-- Document excerpt follows --

AzHHA strongly supports efforts by policymakers to increase oversight of health plans and implement a comprehensive simplification agenda, beginning with streamlining prior authorization requirements and processes, monitoring and addressing abusive payment delays and denials—including increasing transparency around medical necessity determinations, and curtailing inappropriate patient steering, including white bagging and brown bagging.

Improving Mental Health

Accessing mental health services is a challenge for many Arizonans. Much of the state is designated as a professional shortage area for mental healthcare. Workforce shortages exist in the areas of psychiatry, counseling, therapy, and social services. Even the opening of new inpatient beds—which has been concentrated in Maricopa County—has not resolved these access-to-care challenges. Inadequate funding, workforce shortages, inappropriate health plan practices and a fragmented delivery system have had severe consequences—for patients, healthcare providers and the community. Untreated or insufficiently treated depression, substance use disorders, and serious mental illnesses impact the ability of patients to work, attend school, maintain physical health, and foster interpersonal relationships. Patients who decompensate are sometimes “boarded” in an emergency department for days until appropriate inpatient or outpatient services become available. In addition, patients awaiting authorization for medically necessary outpatient services can be held for days in a behavioral health hospital, further “bottle-necking” the system. As a state, Arizona must and can do better. AzHHA supports public policies that will:

  • Strengthen the behavioral health workforce, including better access to telepsychiatry;
  • Reduce regulatory barriers to care, including eliminating the IMD exclusion;
  • Improve timely access to involuntary evaluation and treatment;
  • Ease the administrative burden surrounding health plan utilization management decisions; and
  • Improve access to social supports for patients experiencing mental and behavioral health diagnoses.

-- Document excerpt concluded --

» Exercise directions: According to the text on improving mental health in Arizona, which areas have workforce shortages?

-- Given records follows --

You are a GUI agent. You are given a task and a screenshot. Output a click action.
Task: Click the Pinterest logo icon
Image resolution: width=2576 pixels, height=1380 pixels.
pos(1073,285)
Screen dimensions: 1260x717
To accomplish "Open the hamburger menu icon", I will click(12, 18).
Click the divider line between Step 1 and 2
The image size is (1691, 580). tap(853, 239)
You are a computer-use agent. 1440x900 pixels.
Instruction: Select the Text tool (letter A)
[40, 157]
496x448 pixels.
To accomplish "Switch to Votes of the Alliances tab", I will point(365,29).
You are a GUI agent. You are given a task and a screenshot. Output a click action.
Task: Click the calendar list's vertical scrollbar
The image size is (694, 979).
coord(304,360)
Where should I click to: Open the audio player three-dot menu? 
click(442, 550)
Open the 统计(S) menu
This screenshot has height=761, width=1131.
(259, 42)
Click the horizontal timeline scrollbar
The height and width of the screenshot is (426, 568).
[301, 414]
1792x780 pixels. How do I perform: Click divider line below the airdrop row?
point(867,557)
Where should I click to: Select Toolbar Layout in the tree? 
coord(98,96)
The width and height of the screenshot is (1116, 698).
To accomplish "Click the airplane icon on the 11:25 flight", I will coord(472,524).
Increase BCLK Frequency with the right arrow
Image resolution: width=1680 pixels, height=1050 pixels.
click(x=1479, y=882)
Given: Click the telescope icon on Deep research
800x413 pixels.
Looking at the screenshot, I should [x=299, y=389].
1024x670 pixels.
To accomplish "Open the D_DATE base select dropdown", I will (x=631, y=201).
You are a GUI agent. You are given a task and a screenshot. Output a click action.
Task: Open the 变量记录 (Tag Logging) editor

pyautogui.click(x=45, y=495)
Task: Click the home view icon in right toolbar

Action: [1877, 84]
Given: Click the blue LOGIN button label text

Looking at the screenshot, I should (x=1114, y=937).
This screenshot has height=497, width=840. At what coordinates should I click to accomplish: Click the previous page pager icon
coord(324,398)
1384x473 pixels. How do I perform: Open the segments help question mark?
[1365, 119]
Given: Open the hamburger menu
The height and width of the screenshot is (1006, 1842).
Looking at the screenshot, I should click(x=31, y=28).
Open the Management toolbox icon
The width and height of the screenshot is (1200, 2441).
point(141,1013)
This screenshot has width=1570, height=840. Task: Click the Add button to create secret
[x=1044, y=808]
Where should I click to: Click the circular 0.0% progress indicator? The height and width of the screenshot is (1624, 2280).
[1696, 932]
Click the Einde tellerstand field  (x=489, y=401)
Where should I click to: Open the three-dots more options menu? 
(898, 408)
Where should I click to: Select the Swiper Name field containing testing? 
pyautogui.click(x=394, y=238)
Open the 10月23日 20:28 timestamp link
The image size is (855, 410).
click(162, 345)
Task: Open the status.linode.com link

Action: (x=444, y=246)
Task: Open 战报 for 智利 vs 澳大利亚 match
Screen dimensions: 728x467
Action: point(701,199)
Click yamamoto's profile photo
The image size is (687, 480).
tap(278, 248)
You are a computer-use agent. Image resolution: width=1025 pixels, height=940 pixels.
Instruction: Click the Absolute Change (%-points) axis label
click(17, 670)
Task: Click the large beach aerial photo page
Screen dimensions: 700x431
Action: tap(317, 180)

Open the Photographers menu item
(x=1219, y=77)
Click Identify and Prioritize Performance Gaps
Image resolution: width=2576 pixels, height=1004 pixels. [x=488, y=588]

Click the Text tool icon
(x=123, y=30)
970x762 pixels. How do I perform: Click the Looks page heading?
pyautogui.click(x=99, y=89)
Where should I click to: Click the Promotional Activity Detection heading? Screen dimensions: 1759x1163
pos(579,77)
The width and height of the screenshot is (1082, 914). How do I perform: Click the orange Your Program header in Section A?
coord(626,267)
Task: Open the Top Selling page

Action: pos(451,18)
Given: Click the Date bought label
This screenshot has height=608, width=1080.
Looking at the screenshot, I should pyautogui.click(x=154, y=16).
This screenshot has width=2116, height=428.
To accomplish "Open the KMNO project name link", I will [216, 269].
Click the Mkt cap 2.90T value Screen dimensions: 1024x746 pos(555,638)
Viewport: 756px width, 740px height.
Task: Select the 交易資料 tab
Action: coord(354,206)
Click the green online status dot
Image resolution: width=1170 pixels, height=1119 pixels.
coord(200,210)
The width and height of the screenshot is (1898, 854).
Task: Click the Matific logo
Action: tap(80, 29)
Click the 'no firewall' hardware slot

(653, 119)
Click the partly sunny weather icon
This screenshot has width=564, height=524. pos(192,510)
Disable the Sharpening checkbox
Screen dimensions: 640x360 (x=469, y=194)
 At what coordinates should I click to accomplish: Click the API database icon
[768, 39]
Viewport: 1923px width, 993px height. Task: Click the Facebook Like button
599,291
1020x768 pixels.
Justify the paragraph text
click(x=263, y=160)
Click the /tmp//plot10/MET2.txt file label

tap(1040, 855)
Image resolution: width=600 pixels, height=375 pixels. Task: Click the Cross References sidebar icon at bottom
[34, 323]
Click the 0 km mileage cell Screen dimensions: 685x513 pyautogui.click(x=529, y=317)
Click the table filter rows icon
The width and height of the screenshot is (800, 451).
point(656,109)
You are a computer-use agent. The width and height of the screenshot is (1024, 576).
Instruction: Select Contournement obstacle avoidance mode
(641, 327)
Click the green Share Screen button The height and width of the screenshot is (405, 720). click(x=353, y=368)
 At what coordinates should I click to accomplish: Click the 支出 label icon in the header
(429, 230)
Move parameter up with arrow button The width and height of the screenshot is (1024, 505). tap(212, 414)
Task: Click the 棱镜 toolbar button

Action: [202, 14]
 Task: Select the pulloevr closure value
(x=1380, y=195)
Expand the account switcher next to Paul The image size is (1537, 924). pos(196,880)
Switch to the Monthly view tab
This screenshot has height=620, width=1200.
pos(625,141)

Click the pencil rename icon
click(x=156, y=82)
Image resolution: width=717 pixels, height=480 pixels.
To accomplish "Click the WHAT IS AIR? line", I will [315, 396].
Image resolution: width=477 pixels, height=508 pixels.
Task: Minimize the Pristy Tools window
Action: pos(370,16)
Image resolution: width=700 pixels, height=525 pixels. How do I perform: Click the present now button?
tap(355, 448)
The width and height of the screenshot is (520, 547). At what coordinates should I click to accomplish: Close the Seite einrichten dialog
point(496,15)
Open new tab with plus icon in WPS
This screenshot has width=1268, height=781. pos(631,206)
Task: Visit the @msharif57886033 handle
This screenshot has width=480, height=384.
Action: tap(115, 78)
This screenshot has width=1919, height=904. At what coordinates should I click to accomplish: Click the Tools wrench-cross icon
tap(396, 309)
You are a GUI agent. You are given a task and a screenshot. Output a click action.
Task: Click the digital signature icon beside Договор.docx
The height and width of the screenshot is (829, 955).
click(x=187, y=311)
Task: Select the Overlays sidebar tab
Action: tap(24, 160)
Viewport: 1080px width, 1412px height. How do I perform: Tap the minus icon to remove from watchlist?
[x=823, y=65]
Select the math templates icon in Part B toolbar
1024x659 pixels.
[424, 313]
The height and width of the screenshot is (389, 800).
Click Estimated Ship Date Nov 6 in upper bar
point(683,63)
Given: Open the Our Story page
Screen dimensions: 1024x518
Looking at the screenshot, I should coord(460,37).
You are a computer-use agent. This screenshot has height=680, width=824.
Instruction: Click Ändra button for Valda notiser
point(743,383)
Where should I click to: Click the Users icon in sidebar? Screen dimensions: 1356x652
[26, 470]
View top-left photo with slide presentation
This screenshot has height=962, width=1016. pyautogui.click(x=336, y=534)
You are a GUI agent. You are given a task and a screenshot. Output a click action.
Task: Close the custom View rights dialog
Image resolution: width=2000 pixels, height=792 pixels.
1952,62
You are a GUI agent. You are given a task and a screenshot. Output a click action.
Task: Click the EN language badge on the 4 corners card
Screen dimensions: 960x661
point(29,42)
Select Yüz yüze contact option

-- Given records concluded --

» Solution to this problem: Psychiatry, counseling, therapy, and social services.